I dissent and vote to affirm the order of the County Court on the ground that defendant was not given notice of the charge upon which he was convicted.
It is a rudimentary element of due process of law, forcefully embodied in our State Constitution, that "in any trial in any court whatever the party accused shall * * * be informed of the nature and cause of the accusation" (NY Const., art I, § 6). Notwithstanding the somewhat peculiar status traffic violations have within our criminal justice system (see Matter of Rosenthal v Hartnett, 36 N.Y.2d 269), a law or procedure, based upon whatever reason, be it convenience or expedience, that conflicts with this constitutional mandate, must fall.
As defined by CPL 100.10, a simplified traffic information "is a written accusation by a police officer * * * which charges a person with the commission of one or more traffic infractions and/or misdemeanors relating to traffic, and which * * * designates the offense or offenses charged" (see Practice Commentary, McKinney's Cons. Laws of NY, Book 11A, CPL 100.25, p 398).
The simplified traffic information utilized in this case clearly put defendant on notice that he was charged with a violation of subdivision 3 of section 1192 of the Vehicle and Traffic Law. It did not give express or implied notice therein of a charge under any other section or subdivision. It did not provide a warning to defendant that a person charged under subdivision 3 of section 1192 can be alternatively convicted under the other two subdivisions of said section, without being formally charged therewith, despite the fact that they are separate and distinct offenses. It is only if a defendant comes upon section 1196 that he will be made aware of this peculiarity in the statutory scheme.
In neither of the opinions to reverse is it contended that section 1196, in and of itself, supplies adequate notice to a defendant. In the Per Curiam opinion it is conceded that the offenses listed in said section 1192 are separate and distinct. It is reasoned there, however, that each is but a species of an overall generic offense. Such a characterization, however, fails to compel or yield a construction that being charged with one of the subdivisions in section 1192 "perforce" gives notice to a defendant that he is, in reality, being charged with any or all of the three. An analogy is not to be made between these distinct independent offenses and categories of offenses deemed to be lesser included.

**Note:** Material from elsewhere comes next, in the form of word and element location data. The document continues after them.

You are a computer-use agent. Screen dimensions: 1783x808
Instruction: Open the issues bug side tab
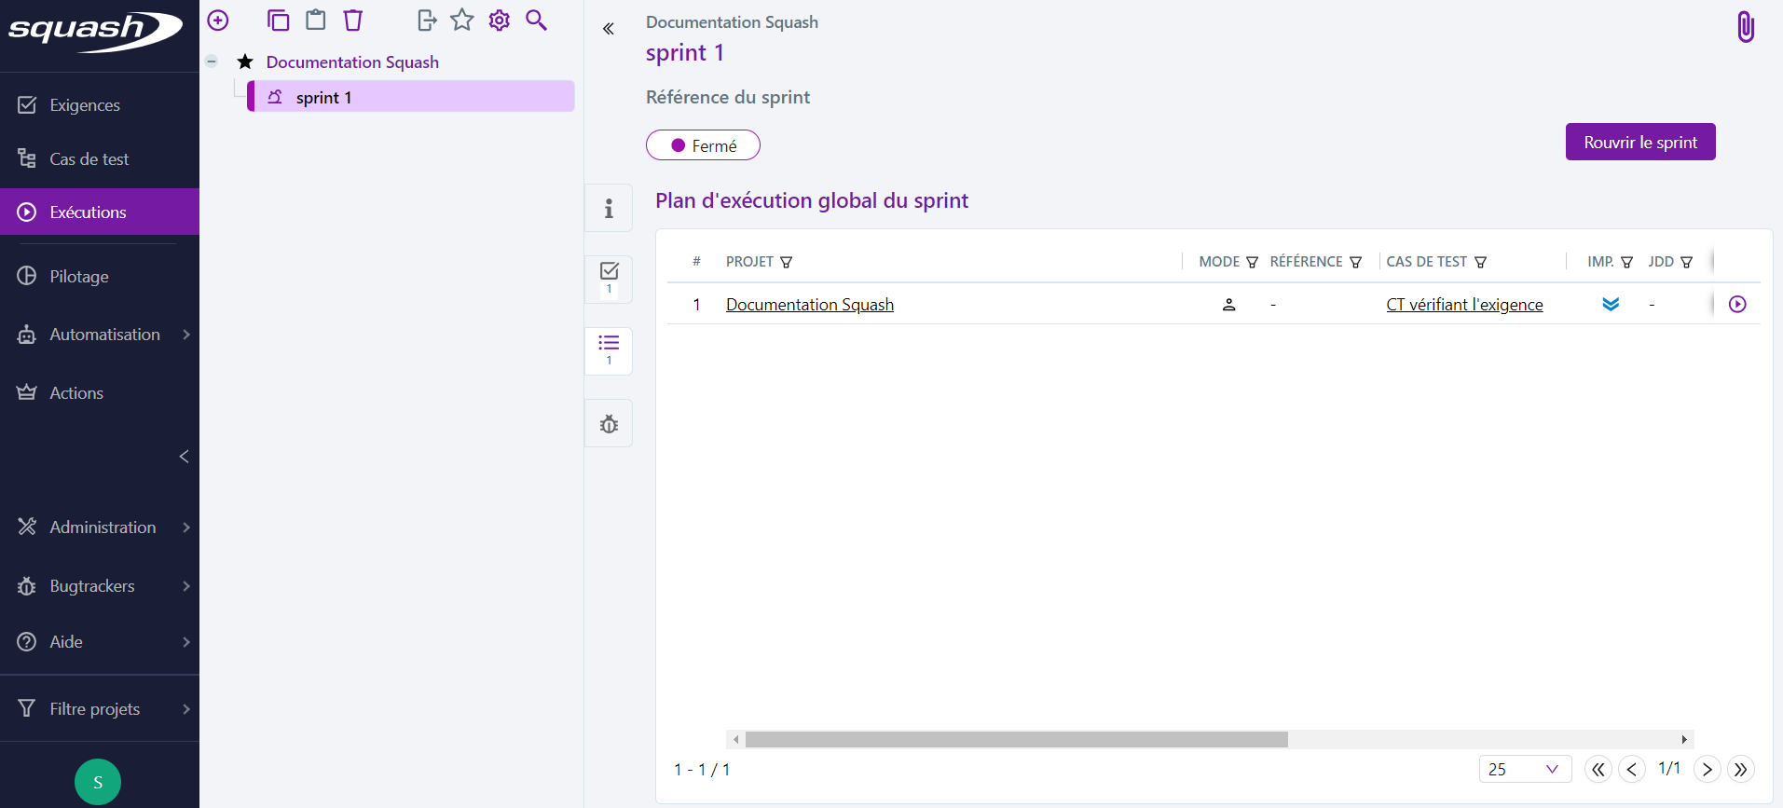609,424
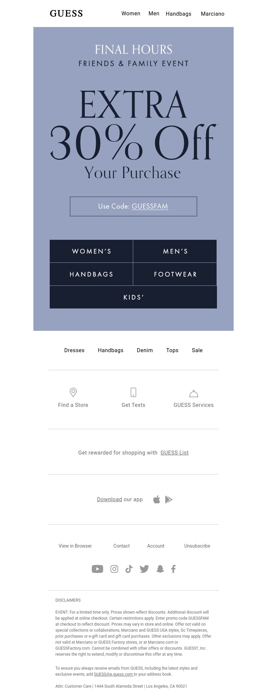Open the Women menu in header
Image resolution: width=267 pixels, height=696 pixels.
(x=131, y=14)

It is conceded in the concurring opinion that the "mere existence [of 1196] on the statute books" does not provide a valid substitute for notice of the crime charged. It is urged, nevertheless, that the theory upon which the trial was conducted was sufficient to bring the requisite notice home to defendant. In answer, the most minimal of due process dictates, mandating adequate notice, requires more than waiting until the very inception of trial before a defendant can truly ascertain the charges upon which he is being held accountable.
It is concluded, therefore, that defendant was not adequately notified of the charge upon which he was convicted and the decision of the County Court should be affirmed.
Chief Judge BREITEL and Judges JASEN, GABRIELLI and JONES concur in Per Curiam opinion; Judge FUCHSBERG concurs in a separate opinion in which Judge WACHTLER concurs; Judge COOKE dissents and votes to affirm in another opinion.
Order reversed and case remitted to Broome County Court for further proceedings in accordance with the opinion herein.